▸ PROBLEM TO WORK ON
Echo each line of the entries below, copying every character as it stands.

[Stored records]
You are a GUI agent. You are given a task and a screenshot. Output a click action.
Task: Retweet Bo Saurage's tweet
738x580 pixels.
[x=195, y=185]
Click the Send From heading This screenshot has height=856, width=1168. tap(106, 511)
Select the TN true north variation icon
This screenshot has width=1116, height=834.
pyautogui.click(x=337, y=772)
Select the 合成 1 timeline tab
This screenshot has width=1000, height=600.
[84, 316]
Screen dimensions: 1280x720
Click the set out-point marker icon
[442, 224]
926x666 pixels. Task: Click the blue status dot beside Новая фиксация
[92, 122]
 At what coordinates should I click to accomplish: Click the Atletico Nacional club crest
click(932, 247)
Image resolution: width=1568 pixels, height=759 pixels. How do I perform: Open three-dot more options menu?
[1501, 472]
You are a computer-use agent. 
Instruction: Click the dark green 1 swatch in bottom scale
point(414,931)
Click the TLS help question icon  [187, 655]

▸ RESPONSE FOR THIS EXERCISE
You are a GUI agent. You are given a task and a screenshot. Output a click action.
Task: Retweet Bo Saurage's tweet
738x580 pixels.
[x=195, y=185]
Click the Send From heading This screenshot has height=856, width=1168. tap(106, 511)
Select the TN true north variation icon
This screenshot has width=1116, height=834.
pyautogui.click(x=337, y=772)
Select the 合成 1 timeline tab
This screenshot has width=1000, height=600.
[84, 316]
Screen dimensions: 1280x720
Click the set out-point marker icon
[442, 224]
926x666 pixels. Task: Click the blue status dot beside Новая фиксация
[92, 122]
 At what coordinates should I click to accomplish: Click the Atletico Nacional club crest
click(932, 247)
Image resolution: width=1568 pixels, height=759 pixels. How do I perform: Open three-dot more options menu?
[1501, 472]
You are a computer-use agent. 
Instruction: Click the dark green 1 swatch in bottom scale
point(414,931)
Click the TLS help question icon  [187, 655]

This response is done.